TLDR: The numbers are still widely disputed, but recent studies suggest that the carbon footprint of emails is lower than previously thought, and would reach around 0.4 g of CO2eq.
What happens behind our emails
To understand what happens when you send an email, we have to break down the whole process behind it. There are different actors involved in this matter:
A sender (you for example) uses an online messaging service to write an email.
The sender data center (servers) of this messaging service processes the sending request and store the message in the sender letterbox (as well as the attachment if there is one).
The receiving data center the processes the reception of the email and store it in the receiver's letterbox (you guessed it, with the attachment).
The receiver (your friend or colleague for example) finally receives the message and store it locally.
And to connect all this, there is the Internet network: a gigantic mesh of equipment (cabling, routers, etc).
Once the email has been received, it will remain on the transmitting and receiving data centers, sometimes for a very long time (decades).
Let's dive in!
Sending an email and storing it are the two things that can have an impact in terms of greenhouse gas emissions. But then, how much are we talking about?
On average, sending an email with a 1 Mb (megabyte) attachment would be responsible for emitting 20 g of CO2 equivalent (CO2eq). This is still a pessimistic scenario though as 1 Mb is already quite big for an email (well depends on your line of work). So if we were to apply that to our lives, we would reach numbers such as:
Sending an email with an attachment would be equivalent to keeping a light bulb on for an hour.
The emails of a company of 100 people would emit 18 tonnes of greenhouse gases every year, the equivalent of 18 return trips from Paris to New York and back.

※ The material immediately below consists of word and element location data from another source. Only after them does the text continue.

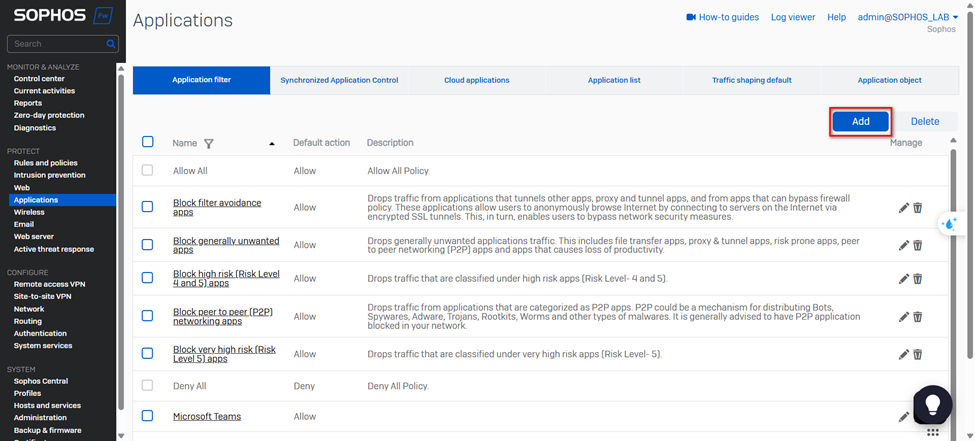975x441 pixels.
Task: Open Intrusion prevention in the sidebar
Action: coord(49,175)
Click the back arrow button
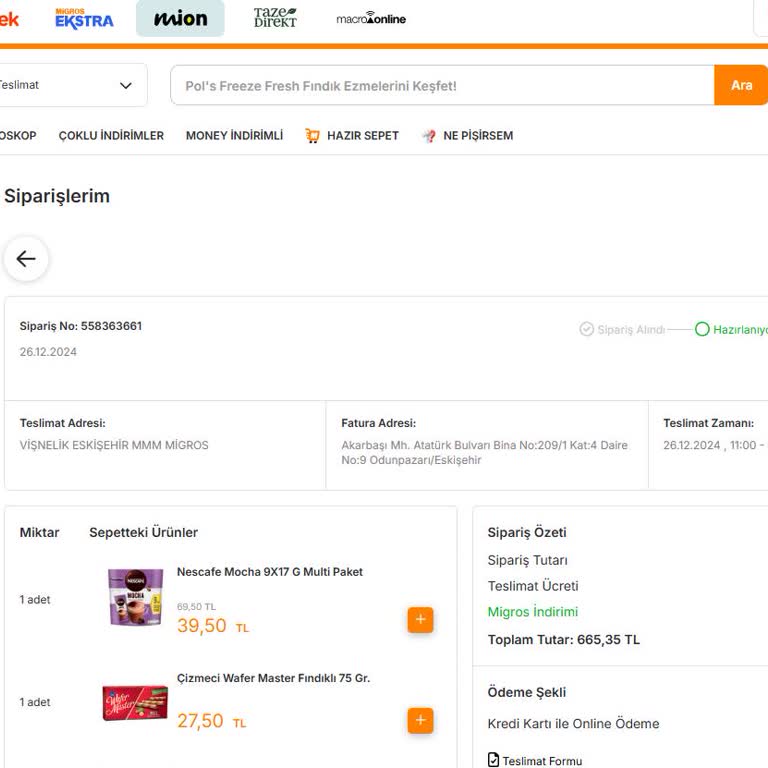This screenshot has width=768, height=768. coord(26,259)
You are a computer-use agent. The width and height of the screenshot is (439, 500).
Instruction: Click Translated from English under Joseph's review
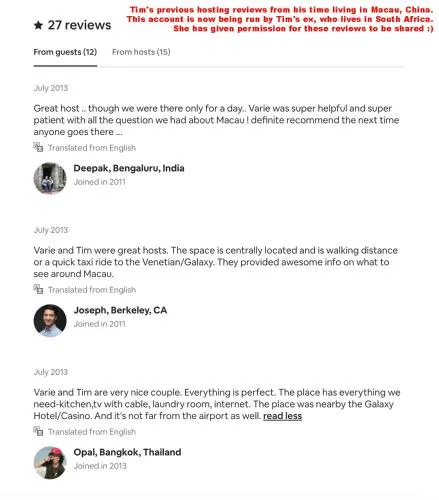[x=92, y=290]
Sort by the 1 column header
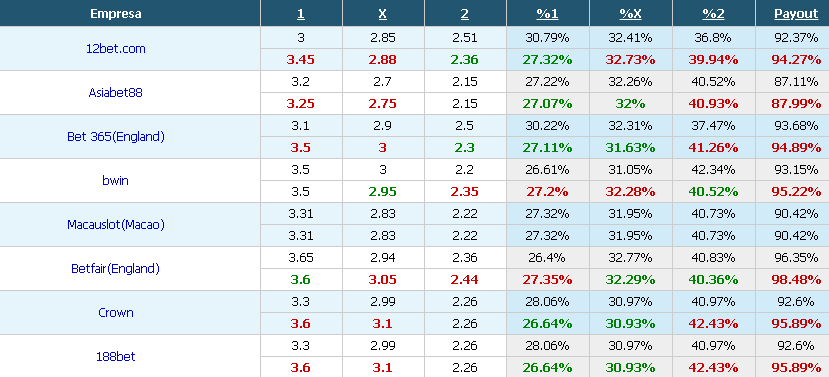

However, these numbers are still widely disputed, ad more recent studies reached a much lower amount of 0.4 g of CO2eq, i.e. 50 times less. So, to date, we don't really know what the right figure is, but everyone agrees that it is lower than the initially thought figure. On the plus side, these revised numbers make emails a smaller threat to environment than most things we consume everyday such as fossil fuel, food, etc. With the figure of 0.4 g of CO2eq, despite the incredible number of emails sent per day around the world (293 billion, excluding spam!), they would only represent 3% of the impact of digital technology. Watching videos, for example, has much more impact.
The manufacture of user equipment is responsible for 90% of the impact of an email stored for 15 years
The electricity needed to run the data centers around the clock is not the main problem. Although they are always on, a lot of effort is made to optimize their electricity consumption (and therefore their cost!). This has borne fruit with significant progress made in recent years. The reason why manufacturing equipment is so expensive is because the cost of extracting metals, refining them with a lot of chemicals or transforming them into electronic components is very energy-intensive and environmentally destructive. Added to this are serious environmental and health problems related to water pollution, as well as tensions over the acquisition of "conflict minerals" such as coltan and gold.
Tips to reduce your emails' impact
So, as we discussed it, the main impact of an email is due to the cost of manufacturing user equipment. In order to downplay your impact on the environment, the best advice we can give you is to extend the life span of your equipment.
Then, to limit the impact during emails shipping, you can try to develop the following good digital habits:
Think carefully about the necessity of sending an email.
Add only the relevant recipients.
For the attachment, prefer an online storage platform to avoid storing it in multiple locations. Even better: use platforms like WeTransfer where the storage time is limited in time.
When forwarding an email, remove the recipients that are not relevant, delete the attachment if it is not needed.
Avoid heavy signatures, especially with images.
When you receive a newsletter, ask yourself: "Is it really useful?". If not, go to the bottom of the email and unsubscribe. Although it may not be very effective in the fight against global warming, it will always leave you with fewer emails to read.
Of course, emails are only a drop in the bucket. However, as is often the case, these thoughts invite us to be more sober and to think carefully about how we use them. A good email is a useful email.